What Are Sensory Toys and How do They Help?
What Are Sensory Toys and How do They Help?
Sensory toys are important in early child development in relation to their facilitation of cognitive development, language interactions, symbolic and pretend play, problem-solving, social interactions, and physical activity. Using toys for pretend play can help children imitate, describe and cope with real-life circumstances and feelings.
There are many benefits of sensory toys that focus on the known senses: taste, smell, sight, touch, and sound. Most sensory toys stimulate the touch, sight, and sound senses as these are more accessible.
Toys that provide a sensory experience to stimulate these senses help with brain development, which is essential for sensory integration and cognitive development. They can also help build nerve connections in the brain’s pathways, which assist in completing complex tasks.
Playing with your child and their toys together helps to develop these skills, and by scaffolding the play, children will often engage with the toy at different developmental ages, allowing the toy to grow with your child.
Pictured above: Charlie The Weighted Puppy Dog
What Are Sensory Toys?
Sensory toys can range from weighted toys, to squeeze balls, to fidget spinners. All of which have a place depending on your child’s needs.
- Weighted Toys: Backed by evidence-based research, weighted toys such as our Charlie The Weighted Puppy Dog focus on Deep Pressure Touch Stimulation (DPTS), which is a firm tactile sensory input that provides a Proprioceptive* response to the body. It simulates firm hugs and compression and motivates the release of serotonin and dopamine in the brain. This helps children to regulate their emotions when going to sleep or when they are feeling emotionally overwhelmed.
- Tactile Toys: These toys stimulate a child’s touch senses and include things like Play Dough, slime, and squeeze balls.
- Visual Toys: These toys stimulate a child’s sight senses and include toys that light up. They also include things like sensory bottles with glitter for shaking and watching.
- Scented Toys: These toys stimulate a child’s sense of smell and can be anything from scented pens to scented cuddly toys to sleep with.
- Audio Toys: These stimulate a child’s hearing and include toys that play music or make noises.
How Do They Help?
Sensory toys are beneficial for all children. They support the development of language and motor skills, help with cognitive growth, foster interactions, and encourage experimentation.
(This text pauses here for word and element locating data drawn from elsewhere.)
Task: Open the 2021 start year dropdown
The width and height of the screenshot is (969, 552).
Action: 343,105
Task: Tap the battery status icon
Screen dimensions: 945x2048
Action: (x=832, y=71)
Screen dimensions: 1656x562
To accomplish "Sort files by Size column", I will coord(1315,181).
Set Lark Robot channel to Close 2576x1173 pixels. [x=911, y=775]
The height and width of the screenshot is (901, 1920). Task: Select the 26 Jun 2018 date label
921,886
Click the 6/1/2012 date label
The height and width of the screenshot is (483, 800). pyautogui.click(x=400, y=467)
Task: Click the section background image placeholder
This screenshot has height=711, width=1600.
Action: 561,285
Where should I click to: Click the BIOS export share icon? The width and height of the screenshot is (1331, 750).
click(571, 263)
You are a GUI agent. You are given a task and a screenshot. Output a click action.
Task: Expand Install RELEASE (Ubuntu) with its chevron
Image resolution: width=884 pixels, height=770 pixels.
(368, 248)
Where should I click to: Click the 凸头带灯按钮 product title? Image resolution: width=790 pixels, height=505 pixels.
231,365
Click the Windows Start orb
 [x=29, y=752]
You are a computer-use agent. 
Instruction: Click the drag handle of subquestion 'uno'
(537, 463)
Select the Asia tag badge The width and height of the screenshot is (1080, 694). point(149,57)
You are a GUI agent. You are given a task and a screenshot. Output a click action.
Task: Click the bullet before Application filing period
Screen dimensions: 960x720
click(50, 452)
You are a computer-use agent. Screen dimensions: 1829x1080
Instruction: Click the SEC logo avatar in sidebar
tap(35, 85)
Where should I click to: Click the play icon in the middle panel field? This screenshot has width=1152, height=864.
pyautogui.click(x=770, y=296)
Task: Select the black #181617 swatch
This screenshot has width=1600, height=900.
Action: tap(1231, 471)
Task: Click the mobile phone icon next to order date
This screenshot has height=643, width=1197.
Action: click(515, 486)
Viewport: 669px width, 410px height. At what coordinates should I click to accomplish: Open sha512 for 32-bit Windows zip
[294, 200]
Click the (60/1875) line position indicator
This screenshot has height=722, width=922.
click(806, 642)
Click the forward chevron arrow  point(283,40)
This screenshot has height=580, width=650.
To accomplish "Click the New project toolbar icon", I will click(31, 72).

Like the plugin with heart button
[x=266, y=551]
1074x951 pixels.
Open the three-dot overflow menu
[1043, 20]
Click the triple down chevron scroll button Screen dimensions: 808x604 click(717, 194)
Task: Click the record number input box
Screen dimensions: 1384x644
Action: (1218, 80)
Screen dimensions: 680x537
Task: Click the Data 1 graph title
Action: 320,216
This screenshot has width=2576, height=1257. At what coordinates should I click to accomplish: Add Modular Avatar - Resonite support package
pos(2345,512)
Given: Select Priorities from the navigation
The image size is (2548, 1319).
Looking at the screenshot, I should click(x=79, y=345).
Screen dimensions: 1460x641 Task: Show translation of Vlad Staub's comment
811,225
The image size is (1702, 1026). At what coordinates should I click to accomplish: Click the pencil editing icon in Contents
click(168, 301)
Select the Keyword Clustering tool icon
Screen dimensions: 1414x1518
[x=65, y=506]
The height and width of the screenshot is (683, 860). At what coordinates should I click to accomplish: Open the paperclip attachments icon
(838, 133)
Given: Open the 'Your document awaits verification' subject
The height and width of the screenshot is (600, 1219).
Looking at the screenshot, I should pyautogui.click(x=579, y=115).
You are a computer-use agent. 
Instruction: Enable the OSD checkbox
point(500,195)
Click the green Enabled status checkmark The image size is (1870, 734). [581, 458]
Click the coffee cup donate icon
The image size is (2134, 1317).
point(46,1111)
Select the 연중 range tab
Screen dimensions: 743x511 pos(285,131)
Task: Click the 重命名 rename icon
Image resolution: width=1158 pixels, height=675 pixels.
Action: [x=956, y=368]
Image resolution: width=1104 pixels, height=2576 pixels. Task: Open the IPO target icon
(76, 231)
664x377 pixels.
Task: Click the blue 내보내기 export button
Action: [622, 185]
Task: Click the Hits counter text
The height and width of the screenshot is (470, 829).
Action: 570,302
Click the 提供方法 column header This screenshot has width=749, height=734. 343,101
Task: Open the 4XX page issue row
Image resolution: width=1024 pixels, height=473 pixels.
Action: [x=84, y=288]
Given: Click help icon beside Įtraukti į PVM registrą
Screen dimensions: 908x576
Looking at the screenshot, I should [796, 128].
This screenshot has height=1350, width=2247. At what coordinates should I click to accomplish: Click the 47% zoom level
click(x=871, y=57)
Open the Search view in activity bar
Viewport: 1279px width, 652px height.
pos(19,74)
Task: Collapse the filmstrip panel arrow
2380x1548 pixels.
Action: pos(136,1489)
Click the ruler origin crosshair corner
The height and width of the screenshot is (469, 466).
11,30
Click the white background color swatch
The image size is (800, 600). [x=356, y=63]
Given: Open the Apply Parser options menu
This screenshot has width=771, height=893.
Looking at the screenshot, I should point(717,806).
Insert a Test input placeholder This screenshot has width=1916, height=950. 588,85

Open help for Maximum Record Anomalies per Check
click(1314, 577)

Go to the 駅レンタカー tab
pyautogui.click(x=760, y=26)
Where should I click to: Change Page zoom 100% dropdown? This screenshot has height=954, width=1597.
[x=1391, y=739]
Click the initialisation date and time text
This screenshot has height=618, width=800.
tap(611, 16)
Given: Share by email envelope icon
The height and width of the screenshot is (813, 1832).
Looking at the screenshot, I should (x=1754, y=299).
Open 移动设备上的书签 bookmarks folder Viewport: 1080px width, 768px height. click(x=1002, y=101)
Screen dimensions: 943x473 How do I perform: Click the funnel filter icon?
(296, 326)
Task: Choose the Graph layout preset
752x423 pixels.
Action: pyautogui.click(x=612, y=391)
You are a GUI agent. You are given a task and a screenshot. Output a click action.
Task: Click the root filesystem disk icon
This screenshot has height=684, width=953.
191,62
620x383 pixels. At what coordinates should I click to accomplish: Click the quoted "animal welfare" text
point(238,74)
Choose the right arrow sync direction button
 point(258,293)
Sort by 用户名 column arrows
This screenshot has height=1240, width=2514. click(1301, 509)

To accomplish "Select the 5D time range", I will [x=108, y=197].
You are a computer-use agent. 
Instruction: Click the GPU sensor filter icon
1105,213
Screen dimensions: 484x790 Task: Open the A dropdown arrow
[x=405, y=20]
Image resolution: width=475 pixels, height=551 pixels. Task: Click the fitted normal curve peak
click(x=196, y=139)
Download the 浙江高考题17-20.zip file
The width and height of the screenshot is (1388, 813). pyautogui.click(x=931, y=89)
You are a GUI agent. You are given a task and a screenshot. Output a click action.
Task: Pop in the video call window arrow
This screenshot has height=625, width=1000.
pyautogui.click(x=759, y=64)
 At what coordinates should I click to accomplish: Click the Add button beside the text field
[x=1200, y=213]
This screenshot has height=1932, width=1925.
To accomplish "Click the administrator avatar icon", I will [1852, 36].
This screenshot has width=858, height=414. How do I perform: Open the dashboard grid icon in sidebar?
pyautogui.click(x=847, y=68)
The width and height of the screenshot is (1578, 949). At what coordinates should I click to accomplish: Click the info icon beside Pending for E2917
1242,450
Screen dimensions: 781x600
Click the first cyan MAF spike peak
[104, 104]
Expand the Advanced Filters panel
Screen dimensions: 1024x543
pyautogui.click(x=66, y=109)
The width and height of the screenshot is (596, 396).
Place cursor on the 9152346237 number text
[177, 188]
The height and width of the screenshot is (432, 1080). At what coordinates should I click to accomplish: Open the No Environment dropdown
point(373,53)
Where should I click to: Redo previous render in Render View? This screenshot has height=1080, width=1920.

Here are some other ways sensory toys help:
- They help with language skills
Your child’s language skills can develop naturally through playing with sensory toys. They learn through experiences and their environment to communicate their emotions, wants, and needs.
By playing with your child and their sensory toys, you can encourage language development by using descriptive words like cuddly, soft, squishy, bumpy etc. Asking them how their toy feels gets them thinking about their touch senses. You can also use action words like cuddle, bounce, squeeze etc.
Even without prompting, your child will develop their language skills as these toys lend themselves to pretend play. Add other toys or props to encourage play.
- They support the development of fine motor skills
Sensory toys can support your child’s development with fine motor skills such as tying shoelaces, writing and zipping their jackets. Often sensory toys and play focus on building, pouring, mixing, and squeezing, which helps your child to build the small muscle groups in their hands that coordinate movement.
- They support the development of gross motor skills
Sensory toys and sensory play can engage children and help them to develop their gross motor skills. This includes activities and toys that engage your child’s larger muscles like arms, legs, and core. Any sensory activities or toys that contribute to a child’s development of balance and spatial awareness are beneficial. This includes bouncing a ball, walking, running, skipping etc.
- They help with cognitive growth
Cognitive skills are the skills used to problem-solve and create ideas from current ideas. The process of problem-solving begins with observing the sensory toy and identifying its attributes. Children often use their energy to explore objects and then store the information. This is called sensory memory, and this is how children establish an understanding and gain knowledge from something.
By playing with sensory toys, your child will learn to think about how things work by doing experiments and assessing the results. This teaches them how to take on challenges they encounter with confidence.
- They can create a calming effect
A child’s sensory system can help them in calming down. This is particularly important for children as they learn to self-regulate their emotions. Sensory toys are great as they can either stimulate your child who might be sluggish, or they can support your child if they are hyperactive or have trouble paying attention.
- They foster social interaction
Playing with sensory toys with siblings or friends helps your child to develop social skills. They learn how to communicate, troubleshoot problems, and learn to share and adapt to how others play.
Adding a sensory bin at home with a range of sensory toys and activities can further stimulate your child’s senses. You can include:
- Craft activities
- Painting activities
- Playdough
- Rice or pasta containers
- Weighted toys
- Balloons for blowing up
- Audio toys
- Headphones that link with your audio speaker
The list is endless.
Sensory toys allow children to become more flexible and adaptable within other areas of their lives. By using their senses and engaging with sensory toys, they can develop the skills so that the world becomes less overwhelming. Sensory toys are a tool for children to support them as they learn to cope with whatever comes their way in life.